The first parameter that I tuned is the learning rate, which I varied by a factor of 10. We can see that The best learning rate that 0.01 and 0.001 yield similar performance while 0.0001 is slight worse. 1e-05
wasn't able to converge in 5000
iterations because it is too low, suggesting that if trained for longer, this learning rate might still be to achieve a similar PSNR with the other learning rates. Both 0.1 and 1 are too high and they both converge to an extremely high value of training loss and low value of training PSNR. In the end, I decided on using lr=0.001
, the green curve in the graph that seems to converge to the highest PSNR value.
Losses
PSNRs
The next parameter that I tuned is the highest frequency level of the positional encoding layer, which I varied by 5. When the frequency level is 5, the model performs the worse both in terms of PSNR and loss. For higher frequency levels between 10 and 25, they yield similar performance in PSNR. In the end, I decided on using L=20
, the red curve in the graph that seems to converge to the highest PSNR value.
Losses
PSNRs
The final result for the fox image was generated using the model architecture as descrived above, a learning rate of 0.001
, and L=20
. This model is then trained over 5000 iterations. Here are the output images obtained every 100 iterations in the first 1000 iterations:
Iter 0
Iter 100
Iter 200
Iter 300
Iter 400
Iter 500
Iter 600
Iter 700
Iter 800
Iter 900
Iter 1000
Here are the training losses and psnrs curve for the final result:
Losses
PSNRs
Here is the final result in comparison with the input image:
Input Image
Final reconstructed fox with PSNR=27.85
The first parameter that I tuned is the learning rate, which I varied by a factor of 10. I decided on using the best learning rate lr=0.001
, the green curve in the graph that seems to converge to the highest PSNR value.
Losses
PSNRs
The next parameter that I tuned is the highest frequency level of the positional encoding layer, which I varied by 5. I decided on using the best max frequency L=10
, the orange curve in the graph that seems to converge to the highest PSNR value.
Losses
PSNRs
The final result for the Notre Dame image was generated using the model architecture as descrived above, a learning rate of 0.001
, and L=10
. This model is then trained over 15000
iterations. Here are the output images obtained every 100 iterations in the first 1000 iterations:
Iter 0
Iter 100
Iter 200
Iter 300
Iter 400
Iter 500
Iter 600
Iter 700
Iter 800
Iter 900
Iter 1000
Here are the training losses and psnrs curve for the final result:
Losses
PSNRs
Here is the final result in comparison with the input image:
Input Image
Final reconstructed Notre Dame with PSNR=24.01
To implement transform(c2w, x_c)
, I first concatenated ones to the batched 3D coordinates x_c
to obtain the batched 3D homogenous coordinates x_c_ones
. I then transposed them such that their dimension is consistent with the equation setup and used torch.bmm
to right multiply c2w
with the transposed coordinates. Finally, I returned the resulting world-space coordinate by indexing the output of the matrix multiplication and ignore all the ones.

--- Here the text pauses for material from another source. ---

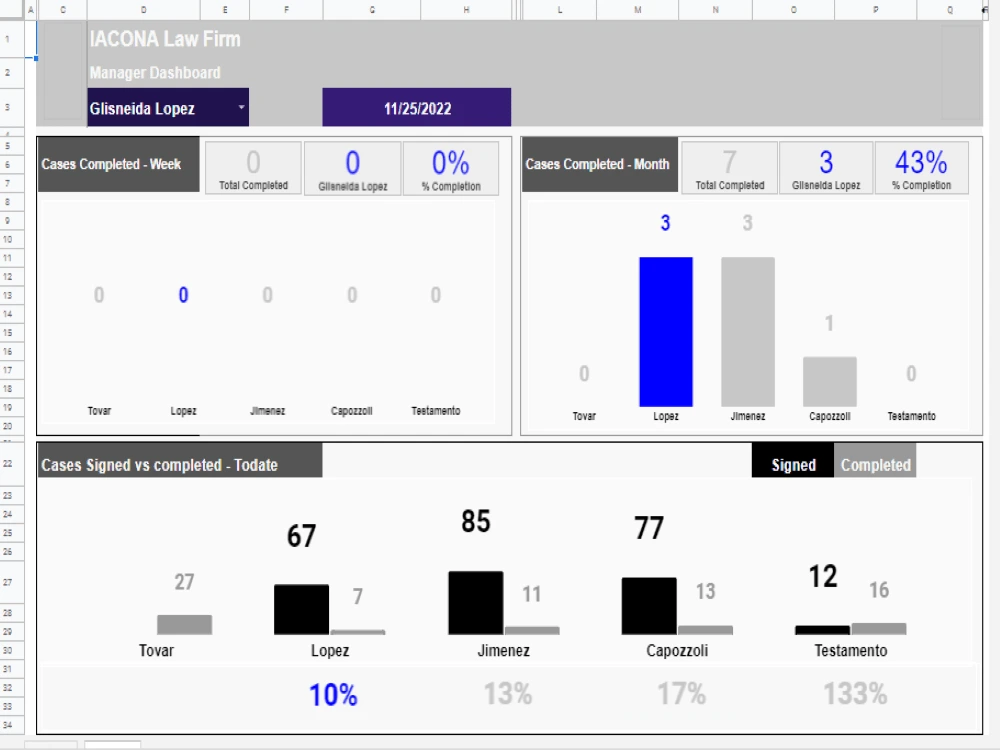Click the 43% monthly completion stat
Viewport: 1000px width, 750px height.
tap(922, 167)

To implement pixel_to_camera(K, uv, s)
, I first concatenated ones to the batched 2D coordinates uv
to obtain the batched 2D homogenous coordinates uv_ones
. I then reshaped uv_ones
to swap the x- and y- coordinates accordingly and used torch.bmm
to right multiply K.inverse()
with the reshaped uv_ones
. Finally, I transposed the output of this multiplication such that its dimension and view is consistent with the rest of the project and return its product with s
, which gives the transformed coordinates in camera space.
Note that K
, the intrinsic matrix, is constructed with o_x=image_width/2, o_y=image_height/2, f_x=f_y=focal
where focal=data["focal"]
given by the input file.
To implement pixel_to_ray(K, c2w, uv)
, I first obtained the camera-space coordinates with x_c = pixel_to_camera(K, uv, s)
where s
is just a tensor of ones. Then, I extracted R, t
by indexing properly from w2c = torch.inverse(c2w)
and computed ray_o
by right multiply -R.inverse
with t
using torch.bmm
. To acquire ray_d
, I first obtained the world-space coordinates by calling transform(c2w, x_c)
and subtracted ray_o
from this result. Finally, I returned ray_o
and the normalized version of ray_d
.
The function sample_rays(batch_size, single=False, single_idx=None)

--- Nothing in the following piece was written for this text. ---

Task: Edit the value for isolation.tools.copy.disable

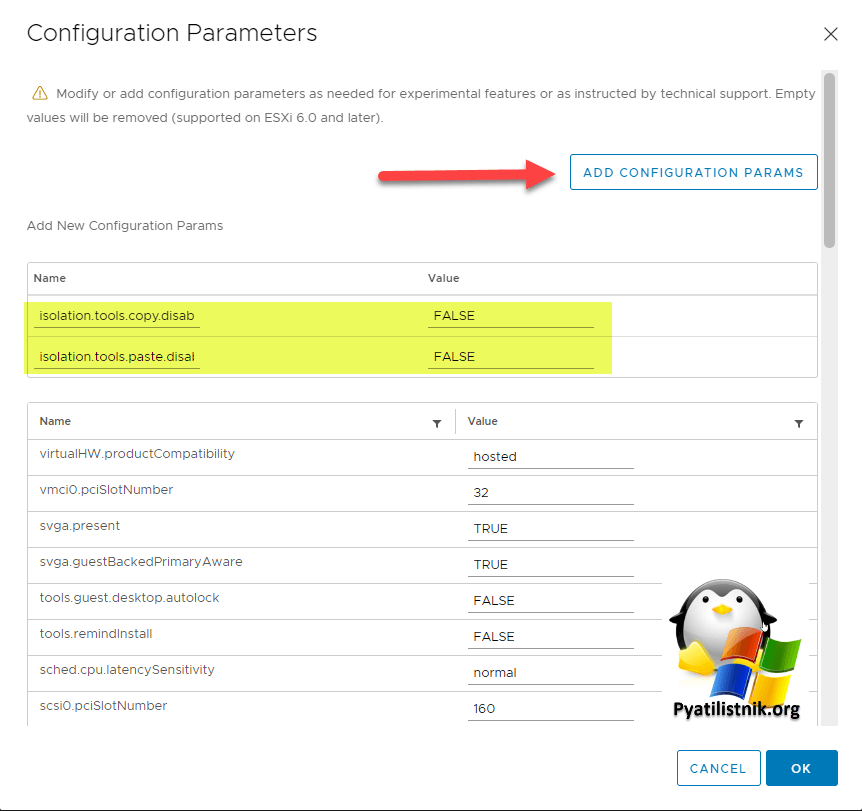Action: coord(510,316)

is implemented as followed: I first flattened pixels and rays from all images with reshape(-1,3)
. single
is to denote whether I wanted to retrieve batch_size
rays from all images or whether I want to retrieve all the rays of a desired image with index single_idx
. If single=False
, then I acquired batch_size
random indices with torch.randint(0, pixels.shape[0], (batch_size,))
and returned the appropriately indexed rays and pixels. This is the random sampling that will be used in training and validation.
If single=True
, then single_idx
is not None
and will represent the camera/image index whose rays we want to obtain. This was used during volume rendering, where I inputted the camera index of the camera test set to obtain the desired rays for reconstruction.

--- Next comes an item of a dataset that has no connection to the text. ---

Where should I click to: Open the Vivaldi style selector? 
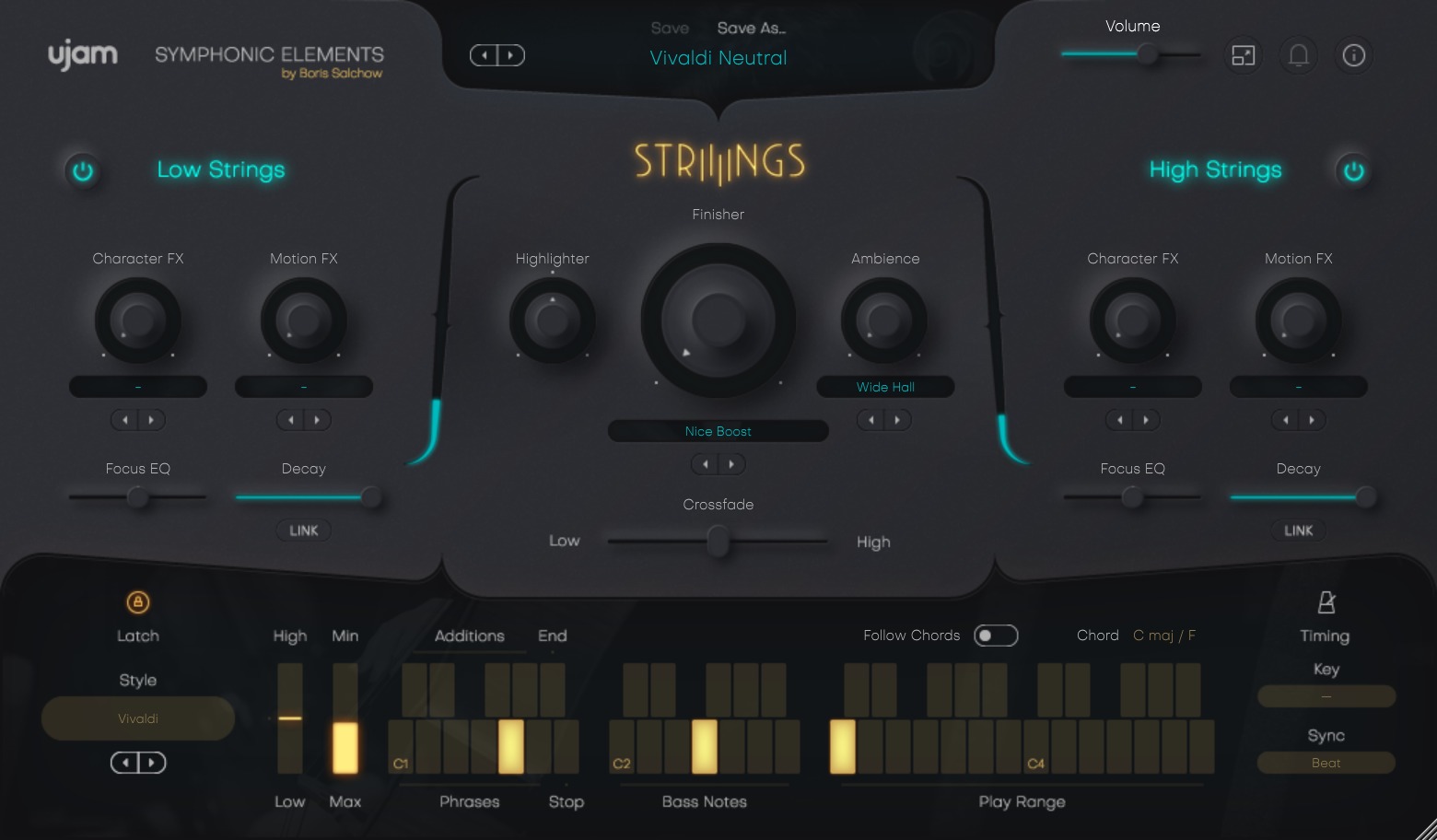pyautogui.click(x=138, y=718)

To implement sample_along_rays(ray_o, ray_d, near=2.0, far=6.0, num_samples=64, pertubation=True)
, I first computed t = torch.linspace(near, far, num_samples, device=ray_o.device)
and t_width = (far-near)/num_samples
. If pertubation=True
, then I will small random noise torch.rand(t.shape, device=t.device) * t_width
to t
so that every location along the ray would be touched upon. Finally, I returned the obtained 3D coordinates from adding ray_o + ray_d * t
.
Note that I used the default parameters for this function: near=2.0, far=6.0, and num_samples=64
.
For Dataloading, I implemented the class RaysData(images, K, c2ws)
. It is initialized with images, the intrinsic matrix K, and the corresponding c2w cameras. The uvs
used in sample_rays
will also be initialized here. rays_o, rays_d
are also defined as this class's instance variable through pixel_to_ray(self.Ks, self.c2ws, self.uvs)
to simplify sampling rays from images. This class will have two functions: __init__
and sample_rays
, which is the function described above.
uvs
is intialized as followed: three torch tensors ns, ys, xs
will be defined where ns=torch.arange(num_images)
, ys=torch.arange(image_height)
, and xs=torch.arange(image_width)
. That is, to obtain the ground truth pixel value at coordinate (x,y)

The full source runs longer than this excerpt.